BCPとは、「Business Continuity Plan」の頭文字をとった略語で、日本語に訳すと「事業継続計画」となります。日本では、2005年に内閣府により「事業継続ガイドライン」の初版が策定され、その後何度か改訂版が発表されています。2013年には、東日本大震災の教訓を反映した第三版が発表され、最新版は2023年に発表されています。なお、BCP(事業継続計画)の定義は以下のように解説されています。
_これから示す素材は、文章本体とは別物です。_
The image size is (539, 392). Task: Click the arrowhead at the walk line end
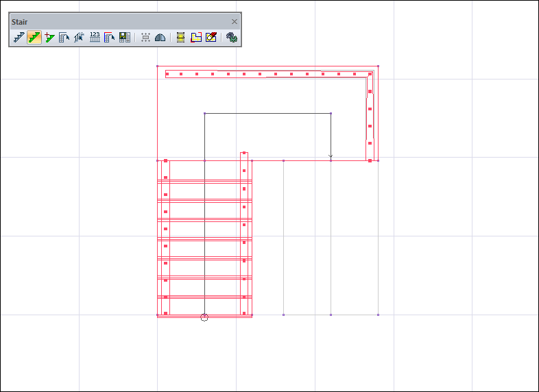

BCP(事業継続計画)とは、企業が自然災害、大火災、テロ攻撃などの緊急事態に遭遇した場合において、事業資産の損害を最小限にとどめつつ、中核となる事業の継続あるいは早期復旧を可能とするために、平常時に行うべき活動や緊急時における事業継続のための方法、手段などを取り決めておく計画のことです。
引用:中小企業庁
日本は、地震や台風、豪雨による水害など、諸外国と比較しても自然災害の発生件数が多いことで知られています。さらに、皆さんの記憶にも新しい新型コロナウイルス問題は、2020年以降、世界中で流行し、経済的な活動に大きな制約をもたらしました。島国である日本は、これらの予期せぬ緊急事態がいつでも起こり得る国であるため、災害などによる緊急事態が発生した場合でも、企業が重要な業務を継続できるように、また、万一業務が停止した場合は迅速に回復できるようにするため、事前に準備すべき活動や緊急時の対応策を策定しておくことがBCP(事業継続計画)対策と呼ばれています。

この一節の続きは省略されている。